Mais l’empressement de Trump à la nommer vient du fait que Bondi a longtemps été l’un de ses plus ardents défenseurs. Elle a démontré sa loyauté en lui servant d’avocat lors de son premier procès en destitution et en participant avec enthousiasme à la diffusion du grand mensonge de Trump sur les élections de 2020.
Dans le monde de Trump, elle pourrait être un autre doigt d’honneur, quoique plus subtil, envers le pays et le ministère de la Justice.
Avec la nomination de Gaetz (et de Bondi), Trump a clairement indiqué que, selon lui, toute loi n’est qu’une forme déguisée de politique et que la loyauté personnelle est plus importante que la fidélité à un principe quelconque. Cela a également démontré qu’il pense qu’il peut tout faire et s’en tirer.
Pour comprendre pourquoi la nomination de Gaetz était si odieuse, nous pourrions nous référer à nouveau à l’affaire de l’immunité présidentielle. Dans sa dissidence, la juge Ketanji Jackson a mis en garde contre les conséquences d’une attitude cavalière et dangereuse qui, selon elle, a motivé l’utilisation abusive de la loi par la majorité pour protéger Donald Trump.
« Dans la mesure où, écrit Jackson, le nouveau paradigme de responsabilité de la majorité permet aux présidents d’échapper aux sanctions pour leurs actes criminels pendant leur mandat, les germes du pouvoir absolu des présidents ont été semés. Et sans aucun doute, le pouvoir absolu corrompt absolument.
« Si », a poursuivi Jackson, « si un homme peut être autorisé à déterminer lui-même ce qu’est la loi, tout le monde le peut. Cela signifie d’abord le chaos, puis la tyrannie… » De même, “[i]Si le gouvernement devient un contrevenant à la loi, il engendre le mépris de la loi ; il invite chaque homme à devenir sa propre loi ; cela invite à l’anarchie.
“Je crains”, a prévenu Jackson, “qu’après la décision d’aujourd’hui, notre nation récolte ce que cette Cour a semé.” La nomination de Gaetz par Trump était une expression de ce « mépris » et l’un des premiers fruits de ce que la Cour a semé dans la décision d’immunité.
L’ancien conseiller à la sécurité nationale de Trump, John Bolton, a eu raison lorsqu’il a déclaré que Matt Gaetz était « la pire » nomination au Cabinet « de l’histoire américaine ». Michael Tomasky, de The New Republic, l’a exprimé très simplement lorsqu’il a affirmé que ce que Trump avait fait « constituait une moquerie ouverte des idéaux et des idéaux de ce pays ». [was] complètement fou pour démarrer.
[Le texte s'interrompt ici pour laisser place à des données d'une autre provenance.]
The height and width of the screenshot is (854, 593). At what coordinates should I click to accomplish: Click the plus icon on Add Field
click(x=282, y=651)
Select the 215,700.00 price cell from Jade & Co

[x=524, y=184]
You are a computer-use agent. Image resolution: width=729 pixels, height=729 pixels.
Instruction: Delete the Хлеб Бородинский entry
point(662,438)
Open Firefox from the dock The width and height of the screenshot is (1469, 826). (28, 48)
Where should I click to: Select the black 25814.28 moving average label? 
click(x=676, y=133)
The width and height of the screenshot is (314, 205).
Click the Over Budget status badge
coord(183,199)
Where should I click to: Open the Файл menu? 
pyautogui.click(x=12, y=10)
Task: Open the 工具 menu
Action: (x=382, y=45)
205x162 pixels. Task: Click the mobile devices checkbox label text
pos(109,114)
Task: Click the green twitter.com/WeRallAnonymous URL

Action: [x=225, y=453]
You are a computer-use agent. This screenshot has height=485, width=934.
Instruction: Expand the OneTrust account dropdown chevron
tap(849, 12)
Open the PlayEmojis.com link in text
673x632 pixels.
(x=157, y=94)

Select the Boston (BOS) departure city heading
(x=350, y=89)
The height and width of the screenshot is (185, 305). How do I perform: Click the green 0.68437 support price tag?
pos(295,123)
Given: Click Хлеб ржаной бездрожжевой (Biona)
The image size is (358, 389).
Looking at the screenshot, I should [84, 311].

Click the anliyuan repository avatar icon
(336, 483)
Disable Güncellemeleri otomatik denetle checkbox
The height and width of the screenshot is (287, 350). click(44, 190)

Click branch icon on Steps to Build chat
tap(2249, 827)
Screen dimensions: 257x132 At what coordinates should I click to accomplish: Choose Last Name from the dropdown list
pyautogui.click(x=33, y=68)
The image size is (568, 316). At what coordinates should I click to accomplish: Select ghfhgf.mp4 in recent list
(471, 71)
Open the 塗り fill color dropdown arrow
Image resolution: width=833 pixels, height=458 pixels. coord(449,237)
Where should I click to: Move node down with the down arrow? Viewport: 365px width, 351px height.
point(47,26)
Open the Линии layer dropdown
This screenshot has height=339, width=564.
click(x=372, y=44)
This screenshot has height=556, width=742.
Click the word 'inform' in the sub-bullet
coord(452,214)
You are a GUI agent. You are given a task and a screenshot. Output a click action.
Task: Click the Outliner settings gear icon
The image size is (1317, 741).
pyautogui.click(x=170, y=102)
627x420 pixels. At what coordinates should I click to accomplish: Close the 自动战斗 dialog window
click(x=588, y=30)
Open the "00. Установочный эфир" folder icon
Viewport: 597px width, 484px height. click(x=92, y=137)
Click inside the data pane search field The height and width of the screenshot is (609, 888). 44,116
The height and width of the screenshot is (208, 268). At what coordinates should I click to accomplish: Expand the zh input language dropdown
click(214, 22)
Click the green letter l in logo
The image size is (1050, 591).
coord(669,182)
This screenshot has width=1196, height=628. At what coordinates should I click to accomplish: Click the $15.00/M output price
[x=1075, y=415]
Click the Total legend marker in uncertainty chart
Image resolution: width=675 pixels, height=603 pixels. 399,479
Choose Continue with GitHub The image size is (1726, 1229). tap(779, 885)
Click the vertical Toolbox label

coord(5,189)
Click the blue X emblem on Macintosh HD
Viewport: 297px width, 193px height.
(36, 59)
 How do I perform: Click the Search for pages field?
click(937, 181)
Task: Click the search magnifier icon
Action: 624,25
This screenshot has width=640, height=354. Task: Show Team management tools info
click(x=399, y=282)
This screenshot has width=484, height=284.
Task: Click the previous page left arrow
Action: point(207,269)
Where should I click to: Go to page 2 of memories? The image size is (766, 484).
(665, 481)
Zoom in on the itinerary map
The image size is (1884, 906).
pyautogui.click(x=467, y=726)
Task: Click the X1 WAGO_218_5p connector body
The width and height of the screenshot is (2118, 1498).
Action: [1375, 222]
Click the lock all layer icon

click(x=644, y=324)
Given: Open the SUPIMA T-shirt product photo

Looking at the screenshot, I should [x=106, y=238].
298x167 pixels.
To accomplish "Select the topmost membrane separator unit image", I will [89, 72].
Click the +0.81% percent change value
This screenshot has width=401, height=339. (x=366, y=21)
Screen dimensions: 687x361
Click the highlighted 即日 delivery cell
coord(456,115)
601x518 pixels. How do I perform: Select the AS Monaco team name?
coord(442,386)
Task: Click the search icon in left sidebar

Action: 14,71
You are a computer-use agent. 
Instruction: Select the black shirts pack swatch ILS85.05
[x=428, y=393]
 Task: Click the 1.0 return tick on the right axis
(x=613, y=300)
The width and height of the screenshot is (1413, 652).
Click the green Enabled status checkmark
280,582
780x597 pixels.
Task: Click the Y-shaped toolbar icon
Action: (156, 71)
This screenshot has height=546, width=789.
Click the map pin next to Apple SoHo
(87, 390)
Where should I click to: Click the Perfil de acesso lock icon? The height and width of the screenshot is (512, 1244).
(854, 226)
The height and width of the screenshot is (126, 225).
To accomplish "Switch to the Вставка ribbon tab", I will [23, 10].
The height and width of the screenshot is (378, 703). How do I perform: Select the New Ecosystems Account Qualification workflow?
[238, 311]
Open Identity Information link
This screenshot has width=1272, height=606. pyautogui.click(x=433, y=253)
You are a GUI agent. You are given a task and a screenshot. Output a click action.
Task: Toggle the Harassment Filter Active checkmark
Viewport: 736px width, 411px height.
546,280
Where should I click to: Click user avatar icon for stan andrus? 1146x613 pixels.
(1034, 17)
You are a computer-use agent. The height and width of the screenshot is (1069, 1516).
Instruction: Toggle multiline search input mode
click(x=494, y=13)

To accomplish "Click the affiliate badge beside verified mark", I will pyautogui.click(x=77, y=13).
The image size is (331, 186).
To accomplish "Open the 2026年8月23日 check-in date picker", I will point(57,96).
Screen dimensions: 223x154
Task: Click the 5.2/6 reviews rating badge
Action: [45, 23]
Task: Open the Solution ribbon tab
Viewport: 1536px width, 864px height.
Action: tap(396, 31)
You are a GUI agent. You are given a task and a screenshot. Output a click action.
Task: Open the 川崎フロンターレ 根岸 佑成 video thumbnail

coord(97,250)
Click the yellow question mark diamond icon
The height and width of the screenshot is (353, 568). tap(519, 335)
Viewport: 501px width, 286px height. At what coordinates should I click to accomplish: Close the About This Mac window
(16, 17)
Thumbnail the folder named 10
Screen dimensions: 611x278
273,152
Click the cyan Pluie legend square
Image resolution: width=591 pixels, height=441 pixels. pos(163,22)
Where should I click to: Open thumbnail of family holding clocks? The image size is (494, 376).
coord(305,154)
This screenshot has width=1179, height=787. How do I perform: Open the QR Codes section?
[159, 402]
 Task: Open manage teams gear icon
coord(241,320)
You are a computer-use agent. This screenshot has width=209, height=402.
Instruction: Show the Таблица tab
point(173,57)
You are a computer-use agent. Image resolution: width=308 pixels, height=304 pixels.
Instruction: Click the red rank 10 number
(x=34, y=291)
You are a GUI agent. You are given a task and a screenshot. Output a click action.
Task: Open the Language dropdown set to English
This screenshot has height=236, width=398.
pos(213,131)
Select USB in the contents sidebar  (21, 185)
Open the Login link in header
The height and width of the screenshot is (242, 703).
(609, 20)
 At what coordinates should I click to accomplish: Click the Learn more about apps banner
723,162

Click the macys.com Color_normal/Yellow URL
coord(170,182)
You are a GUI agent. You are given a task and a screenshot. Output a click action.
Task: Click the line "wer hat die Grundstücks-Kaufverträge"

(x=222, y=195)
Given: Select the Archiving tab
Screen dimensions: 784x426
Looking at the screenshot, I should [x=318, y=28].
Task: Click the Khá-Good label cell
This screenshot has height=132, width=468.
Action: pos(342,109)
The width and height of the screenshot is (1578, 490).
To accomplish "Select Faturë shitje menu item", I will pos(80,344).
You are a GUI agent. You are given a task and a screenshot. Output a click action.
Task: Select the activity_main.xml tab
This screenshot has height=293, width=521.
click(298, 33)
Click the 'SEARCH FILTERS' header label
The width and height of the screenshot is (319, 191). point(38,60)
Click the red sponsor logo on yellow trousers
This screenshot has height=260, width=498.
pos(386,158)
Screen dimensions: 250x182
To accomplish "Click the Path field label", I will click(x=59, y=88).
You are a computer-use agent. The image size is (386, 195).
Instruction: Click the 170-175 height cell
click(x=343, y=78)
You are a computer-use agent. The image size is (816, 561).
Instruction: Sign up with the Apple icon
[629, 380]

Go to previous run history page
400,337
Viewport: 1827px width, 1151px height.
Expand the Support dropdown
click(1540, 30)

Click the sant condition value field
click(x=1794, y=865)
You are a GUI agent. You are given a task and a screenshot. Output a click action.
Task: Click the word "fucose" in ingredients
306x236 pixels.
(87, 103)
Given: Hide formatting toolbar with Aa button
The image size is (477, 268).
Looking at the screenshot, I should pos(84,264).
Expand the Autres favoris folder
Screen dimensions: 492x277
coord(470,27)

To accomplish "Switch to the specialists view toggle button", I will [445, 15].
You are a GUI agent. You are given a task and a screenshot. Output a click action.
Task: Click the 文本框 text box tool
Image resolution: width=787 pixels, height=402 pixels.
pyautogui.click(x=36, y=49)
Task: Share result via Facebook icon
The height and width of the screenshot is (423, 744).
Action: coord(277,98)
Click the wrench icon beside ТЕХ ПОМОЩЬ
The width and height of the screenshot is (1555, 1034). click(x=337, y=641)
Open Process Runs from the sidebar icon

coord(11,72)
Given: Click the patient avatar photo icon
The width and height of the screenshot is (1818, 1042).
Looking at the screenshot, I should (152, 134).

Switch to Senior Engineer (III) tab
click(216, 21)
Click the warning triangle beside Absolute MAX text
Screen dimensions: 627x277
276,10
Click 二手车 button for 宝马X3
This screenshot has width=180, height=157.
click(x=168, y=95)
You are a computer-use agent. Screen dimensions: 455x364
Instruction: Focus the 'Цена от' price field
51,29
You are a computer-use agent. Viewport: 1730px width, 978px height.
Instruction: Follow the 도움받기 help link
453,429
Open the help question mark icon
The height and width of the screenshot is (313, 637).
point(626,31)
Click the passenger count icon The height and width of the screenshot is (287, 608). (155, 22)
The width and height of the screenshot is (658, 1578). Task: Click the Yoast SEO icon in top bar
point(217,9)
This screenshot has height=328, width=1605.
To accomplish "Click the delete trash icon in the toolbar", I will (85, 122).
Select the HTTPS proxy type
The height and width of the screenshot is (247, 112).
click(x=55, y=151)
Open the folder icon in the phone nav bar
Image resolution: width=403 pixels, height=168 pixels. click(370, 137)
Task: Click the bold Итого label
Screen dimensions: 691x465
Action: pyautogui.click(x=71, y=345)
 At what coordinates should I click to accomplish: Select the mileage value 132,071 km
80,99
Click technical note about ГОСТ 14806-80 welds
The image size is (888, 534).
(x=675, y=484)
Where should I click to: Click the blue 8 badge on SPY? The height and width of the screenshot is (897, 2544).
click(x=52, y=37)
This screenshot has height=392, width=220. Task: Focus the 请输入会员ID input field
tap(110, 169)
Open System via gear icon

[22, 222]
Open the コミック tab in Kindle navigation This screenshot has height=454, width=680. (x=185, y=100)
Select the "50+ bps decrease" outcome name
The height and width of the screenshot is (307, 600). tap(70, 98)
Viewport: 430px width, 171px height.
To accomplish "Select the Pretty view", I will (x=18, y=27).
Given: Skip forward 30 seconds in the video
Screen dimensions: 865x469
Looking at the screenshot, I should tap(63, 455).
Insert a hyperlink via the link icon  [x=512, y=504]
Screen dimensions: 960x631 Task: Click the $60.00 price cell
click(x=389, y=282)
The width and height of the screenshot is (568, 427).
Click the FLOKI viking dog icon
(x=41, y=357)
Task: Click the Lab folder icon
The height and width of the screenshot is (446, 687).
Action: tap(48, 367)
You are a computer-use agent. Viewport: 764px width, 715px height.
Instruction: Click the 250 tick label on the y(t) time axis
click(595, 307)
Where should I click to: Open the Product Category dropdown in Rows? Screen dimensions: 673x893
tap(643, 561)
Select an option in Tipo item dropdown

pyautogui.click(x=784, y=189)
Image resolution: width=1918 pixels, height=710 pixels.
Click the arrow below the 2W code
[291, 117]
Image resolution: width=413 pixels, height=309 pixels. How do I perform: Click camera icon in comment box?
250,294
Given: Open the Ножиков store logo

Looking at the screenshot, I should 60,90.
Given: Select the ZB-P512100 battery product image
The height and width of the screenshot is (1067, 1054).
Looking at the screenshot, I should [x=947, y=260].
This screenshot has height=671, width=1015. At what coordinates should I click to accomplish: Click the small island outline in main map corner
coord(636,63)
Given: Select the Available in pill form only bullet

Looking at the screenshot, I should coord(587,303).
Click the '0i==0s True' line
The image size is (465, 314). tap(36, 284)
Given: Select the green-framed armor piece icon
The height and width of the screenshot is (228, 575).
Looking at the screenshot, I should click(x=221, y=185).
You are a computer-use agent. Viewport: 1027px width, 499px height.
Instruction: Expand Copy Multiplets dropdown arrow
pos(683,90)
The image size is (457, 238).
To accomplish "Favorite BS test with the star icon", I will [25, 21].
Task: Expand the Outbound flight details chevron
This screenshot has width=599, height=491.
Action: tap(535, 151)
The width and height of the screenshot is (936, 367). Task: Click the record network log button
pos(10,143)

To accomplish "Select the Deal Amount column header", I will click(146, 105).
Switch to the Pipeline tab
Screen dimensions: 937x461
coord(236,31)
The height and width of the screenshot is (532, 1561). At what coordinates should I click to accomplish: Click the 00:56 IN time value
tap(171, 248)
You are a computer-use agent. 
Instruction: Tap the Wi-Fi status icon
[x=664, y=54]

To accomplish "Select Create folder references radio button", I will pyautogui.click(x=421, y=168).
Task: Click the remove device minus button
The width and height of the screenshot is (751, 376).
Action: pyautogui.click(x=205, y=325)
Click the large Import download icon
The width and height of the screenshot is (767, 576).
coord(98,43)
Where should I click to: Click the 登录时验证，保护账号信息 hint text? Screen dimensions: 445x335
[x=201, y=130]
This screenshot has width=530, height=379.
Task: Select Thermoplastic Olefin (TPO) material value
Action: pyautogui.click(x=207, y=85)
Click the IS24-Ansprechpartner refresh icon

Mais, comme le note Ezra Klein, « l’absurdité (de la nomination de Gaetz) n’est qu’un camouflage ». C’est un « signal » que dans le monde que Donald Trump veut créer, il n’y a « aucune voie viable en politique ou dans le service public » sans substituer la loyauté envers lui à la loyauté envers la Constitution.
Ce signal n’est pas mort lorsque Gaetz s’est retiré. Ce sera l’élément vital de l’administration Trump et une présence menaçante dans la vie américaine.
En ce sens, Gaetz n’était que le canari dans la mine de charbon. C’est pourquoi j’ai choisi de désigner sa nomination au poste de procureur général comme la pire décision judiciaire de 2024.